SAN FRANCISCO - At Old Skool Cafe here, the motto is “come hungry, leave inspired.”
Owner Teresa Goines’ young staff do it all — prep, cook, serve and even entertain — at the eatery in one of the city’s rough neighborhoods.
It’s a major change from the lives they once had, dealing drugs on the streets.
“When I look around, I see these young people are my investment and I couldn’t imagine a better way to spend money,” Goines said. “This is a dream come true.”
Eight years ago, Goines traded in her job as a juvenile probation officer and spent nearly every penny of her retirement savings to open Old Skool.
“I started thinking: ‘Is there some place for them [youth] when they get out that’s going to actually see these young men for what they actually are — which is valuable and precious and not some scary criminal — but see they boys inside that just want to be loved and have a chance at life,’” she said.
Old Skool employs 11 young men and women. The reality, however, is that not everyone working there will survive Goines’ strict rules on attendance and work ethic. For those who do, though, she offers full-time jobs.
Goines said if an applicant had a felony on their record, they were more likely to get hired at Old Skool — “If you’re ready to change,” she said. “My hope is that this is a jumping block.”
Jeremiah — he asked to withhold his last name — said he’d been arrested six times since he was 14. He now washes dishes at Old Skool.
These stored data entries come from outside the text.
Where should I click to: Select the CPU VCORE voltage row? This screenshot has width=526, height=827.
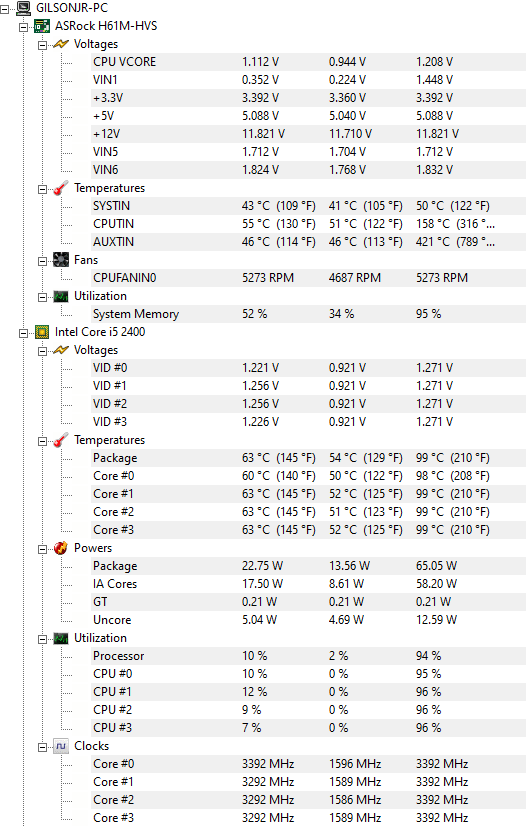(x=309, y=62)
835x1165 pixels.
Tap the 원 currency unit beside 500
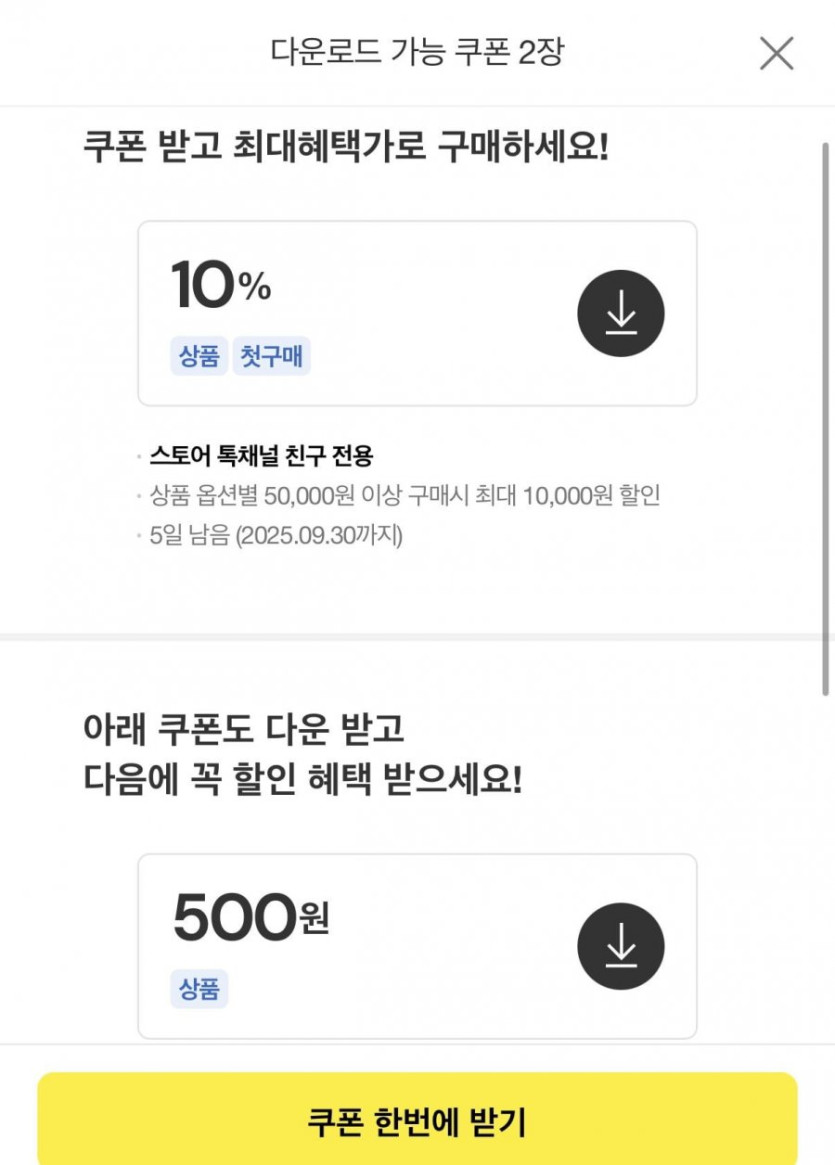click(x=313, y=918)
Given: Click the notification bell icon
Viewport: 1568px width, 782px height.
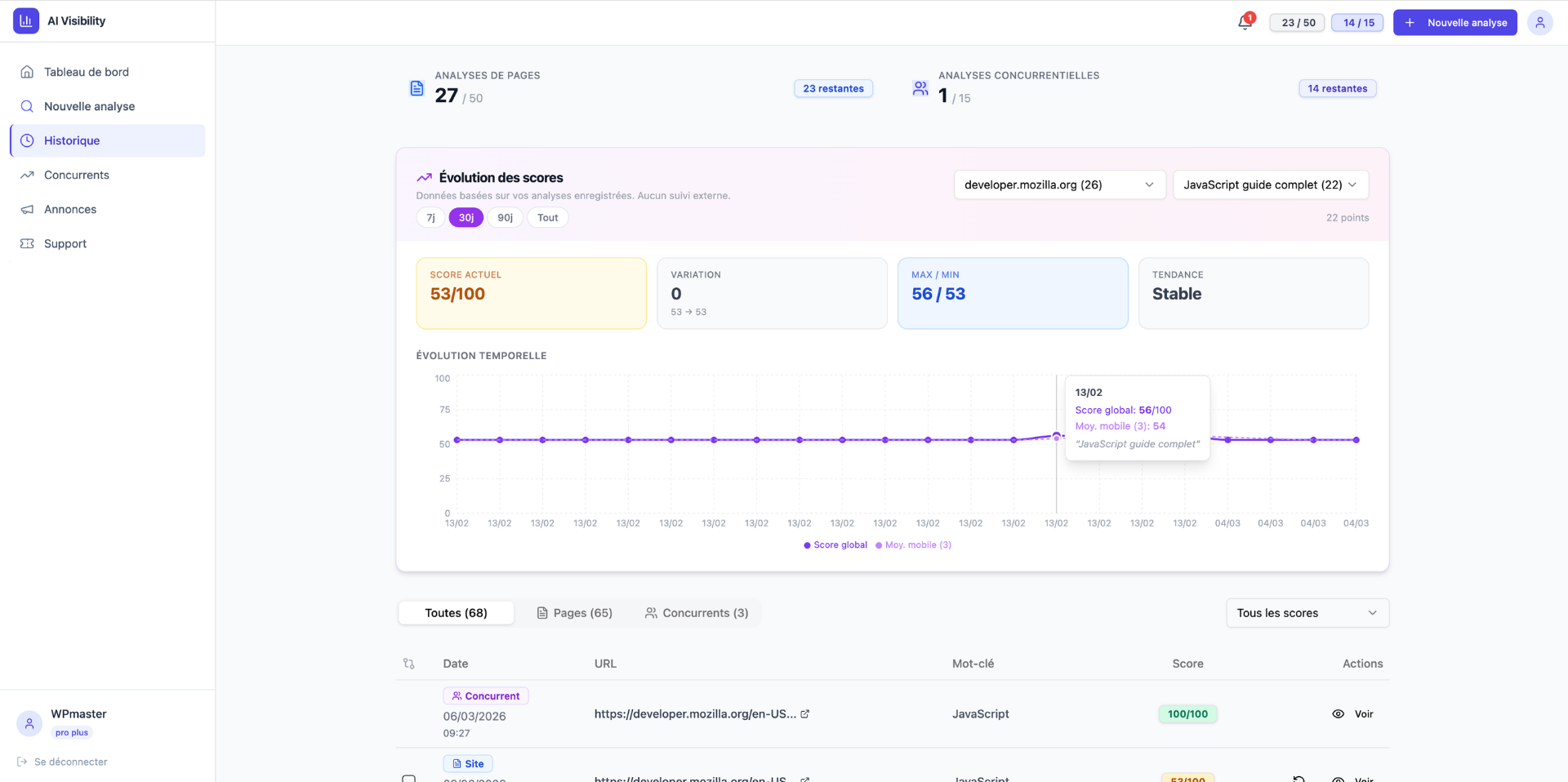Looking at the screenshot, I should (1245, 22).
“We used to wait for joggers and have our guns stashed right here,” the 20-year-old told ABC News , pointing behind a fence. He said he couldn’t go back to that guy he used to be.
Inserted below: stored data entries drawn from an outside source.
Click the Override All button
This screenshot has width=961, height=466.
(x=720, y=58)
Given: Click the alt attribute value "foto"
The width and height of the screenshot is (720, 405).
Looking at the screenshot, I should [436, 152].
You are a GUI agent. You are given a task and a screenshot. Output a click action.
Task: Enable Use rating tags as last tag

“Don’t like it. Don’t like being locked up,” he said. “Don’t want to be killed. That’s a waste of life.”
Daniel Bermudez used to be a hustler four years ago, but now goes by chef at Old Skool.
“I used to make more money probably out there [in the streets] but now … I don’t have to worry about police or somebody trying to rob me or anything like that,” he said. “It’s just more safe for me.”
Bermudez, 20, said cooking was now his passion.
“I didn’t have any passions really [four years ago],” he said. “I think my main passion before coming to Old Skool was just getting money. I used to just hustle a lot so that was really my passion.”
Goines said she was teaching hope to a staff who didn’t have it when they walked in the door.
“I feel like if you can hope and have a vision for your life and future and see other people and yourself with value, the sky is the limit,” she said. “The other things fall into place.”